- Should I put the pronoun between but and also as what we can see in Cambridge's example?
It's fine for also to come at the beginning of a sentence (or in your case, of a declarative clause that's coordinated to another with and), but in that case it's a sentence adverb, and should be set off with a comma (or, in speech, with intonation):
[…] but also, it outperforms the previous devices.
Personally, I find that just a tiny bit stilted in your sentence, but it's not unidiomatic (let alone ungrammatical). Rather, I think your sentence just flows a bit better if you move also to modify only the predicate, as you suggest based on the Cambridge Dictionary example:
[…] but it also outperforms the previous devices.
More generally, Google Ngram Viewer shows that but it also is much more common than but also it.

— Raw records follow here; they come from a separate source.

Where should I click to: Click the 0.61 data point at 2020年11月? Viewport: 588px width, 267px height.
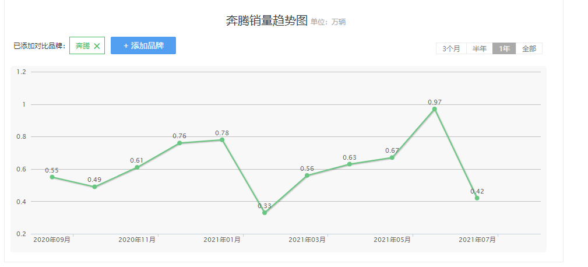(137, 167)
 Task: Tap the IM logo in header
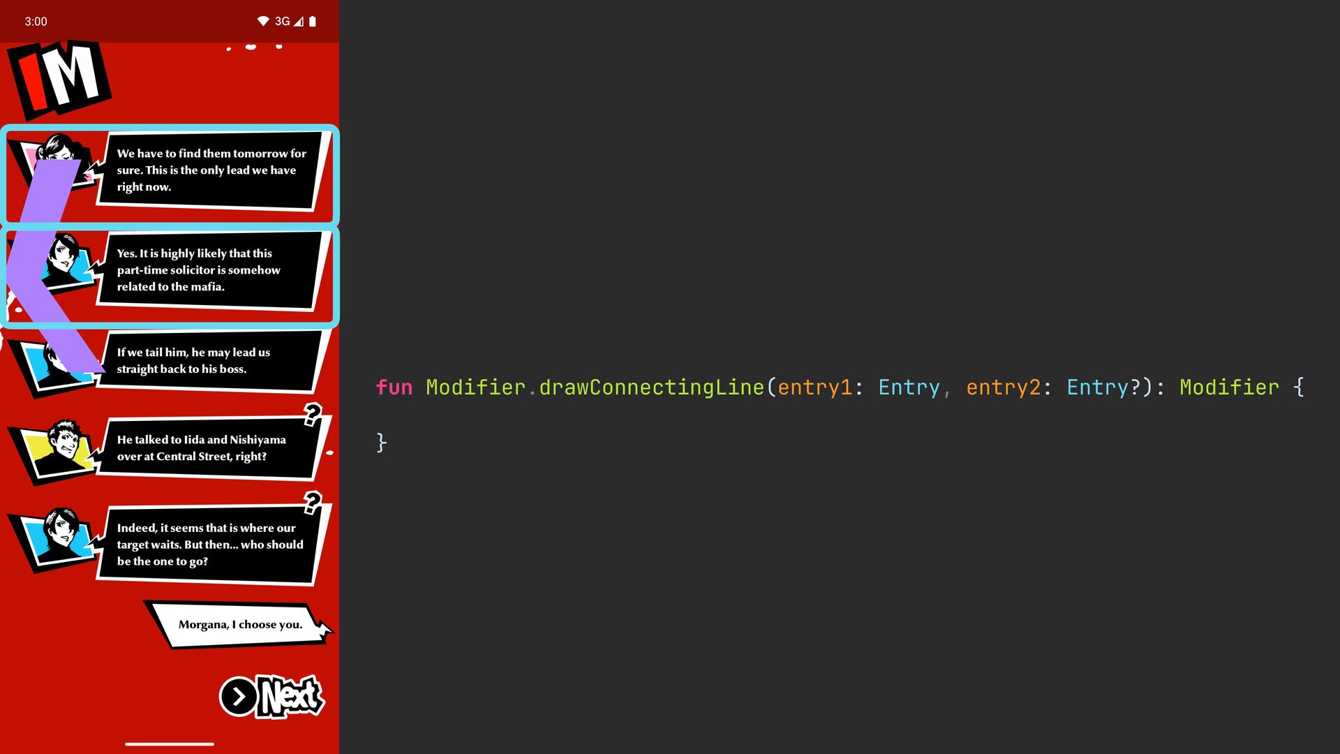tap(59, 79)
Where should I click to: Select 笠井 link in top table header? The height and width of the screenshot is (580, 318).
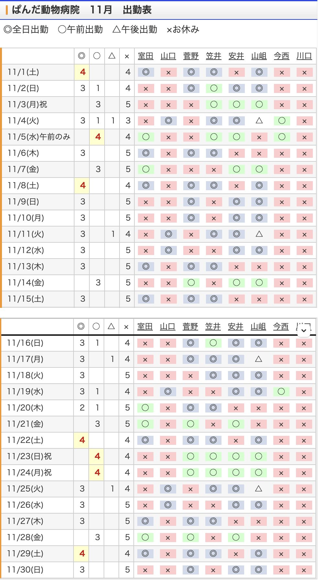(x=213, y=56)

Note, though, that this is only possible when it actually makes sense for also to modify just the predicate, e.g. because the subject in the second clause refers to the same person/thing/entity/whatever as the subject in the first clause. So in the following sentence, for example, you can't move the also after weather:
Not only were the people very friendly and welcoming, but also, the weather was clear and warm and dry. So everything about the trip was just perfect.
This is because there's actually nothing special about the also in "not only […] but also"; you can also use "not only […] but" with "too", "as well", "so", "even", and various other words and expressions whose meanings are the same as, or subsume, that of "also". (In fact, it's not unheard of to use "not only […] but" without any such expression at all; but I wouldn't recommend that.)

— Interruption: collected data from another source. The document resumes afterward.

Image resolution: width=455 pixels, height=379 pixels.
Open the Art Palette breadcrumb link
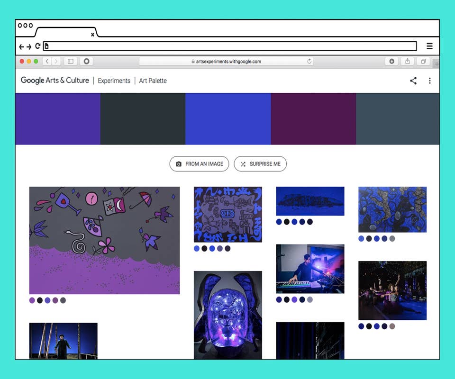tap(153, 81)
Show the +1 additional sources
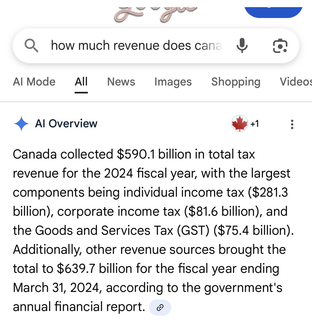 point(255,124)
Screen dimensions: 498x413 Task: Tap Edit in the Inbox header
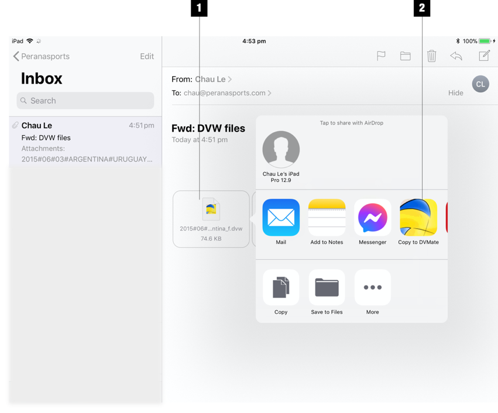point(147,56)

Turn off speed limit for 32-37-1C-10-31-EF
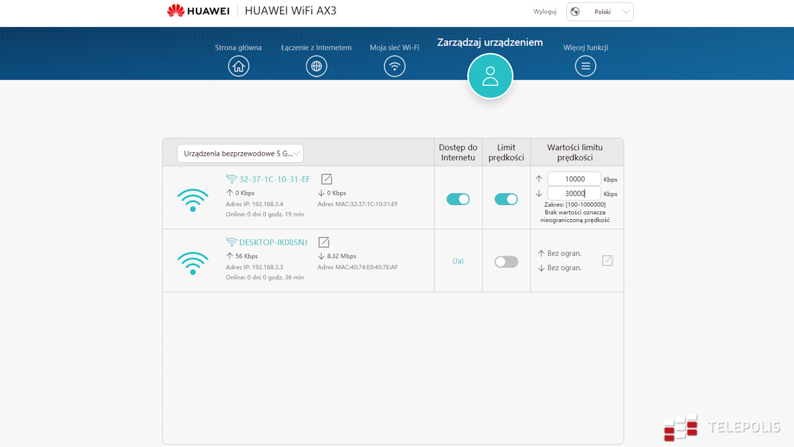point(506,199)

(By the way, I should mention that although in these examples, the position of also determines whether it's modifying the whole sentence or just the predicate, the position of also does not always determine exactly what it modifies. For example, in a sentence like "She also works there", also could be modifying either "works there" or "she". So, don't overgeneralize from the above examples.)

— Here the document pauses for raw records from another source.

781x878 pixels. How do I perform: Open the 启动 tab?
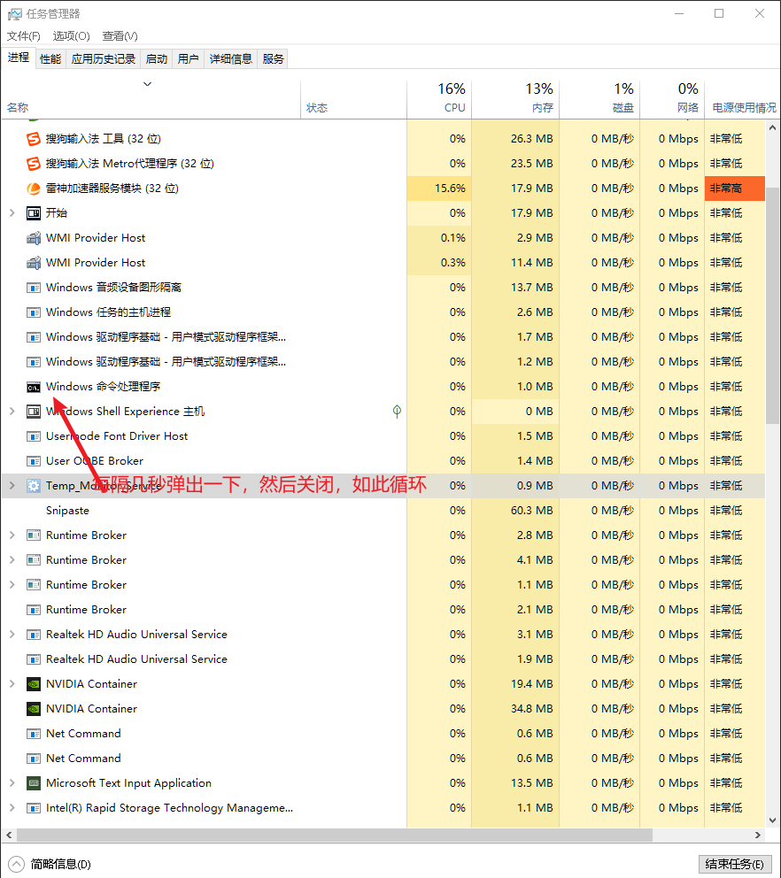[x=156, y=59]
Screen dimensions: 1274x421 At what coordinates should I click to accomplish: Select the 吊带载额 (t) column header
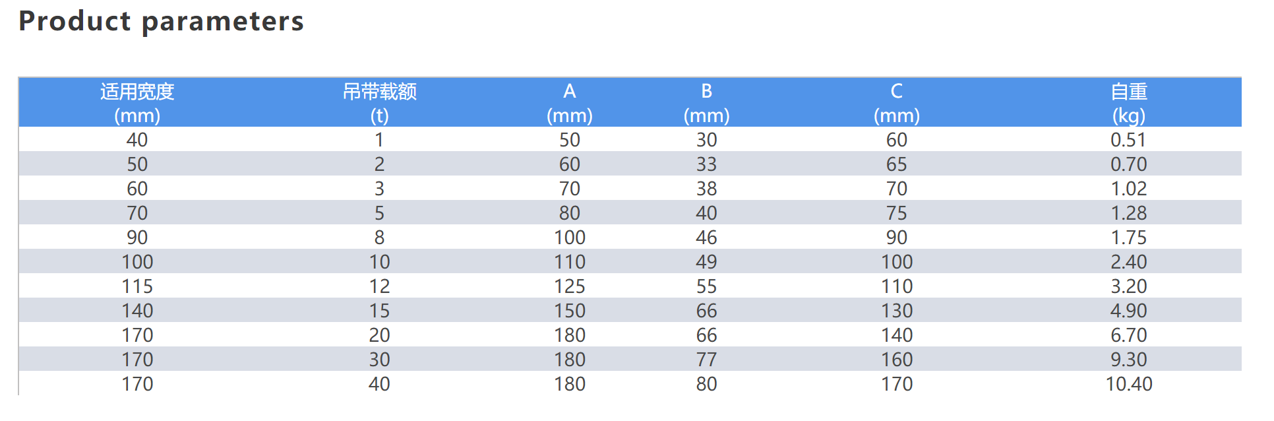coord(379,103)
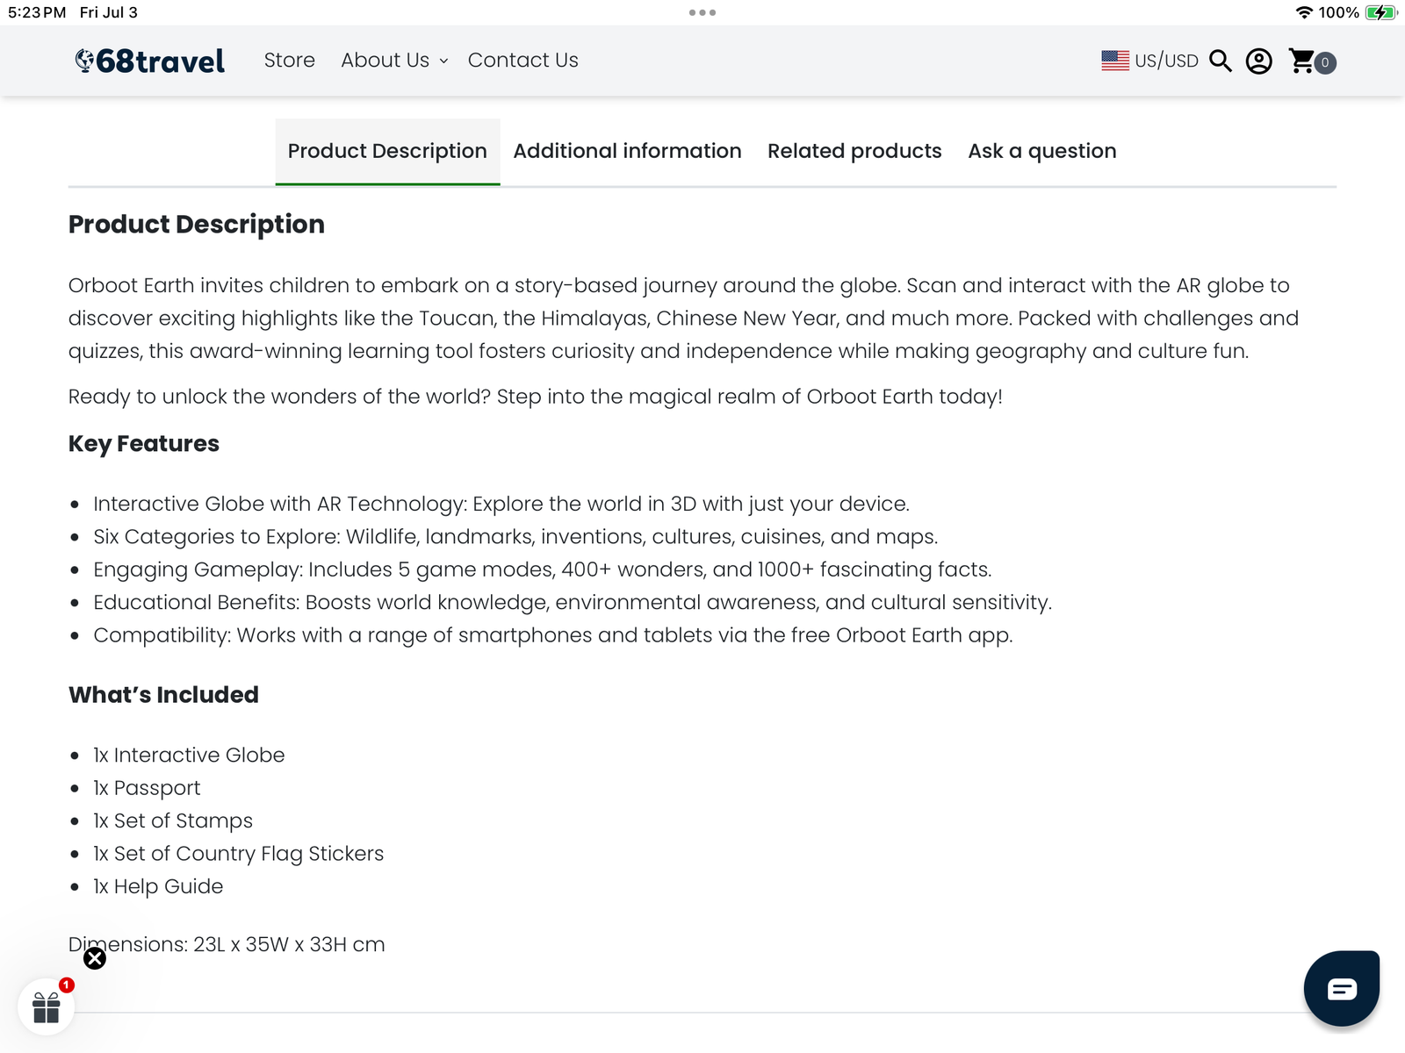This screenshot has height=1053, width=1405.
Task: Click the 68travel globe logo
Action: pos(150,61)
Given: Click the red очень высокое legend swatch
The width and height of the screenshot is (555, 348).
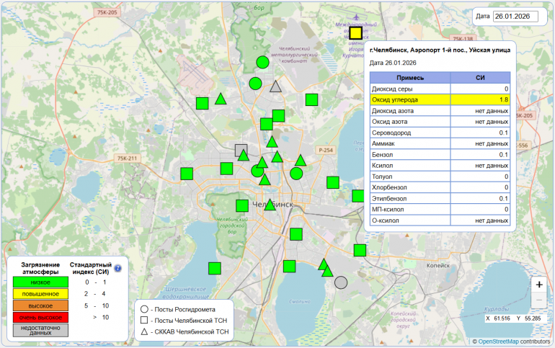Looking at the screenshot, I should tap(35, 316).
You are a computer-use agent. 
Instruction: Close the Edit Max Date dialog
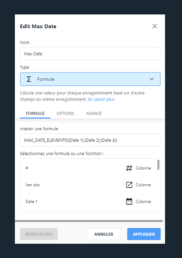(155, 26)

- Is my sentence grammatically and idiomatically acceptable?
Yes, except for the above. I'd also recommend adding a that after I believe, to make your sentence a bit more readable; "I believe not only" is a fairly intricate way to start a sentence. Google Ngram Viewer finds that "I believe not only" is as common as "I believe that not only", but if you look at the actual uses of "I believe not only" on Google Books, you'll find that very few of them mean the same as "I believe that not only […]". So in sentences like yours, "I believe that not only" is presumably much more common.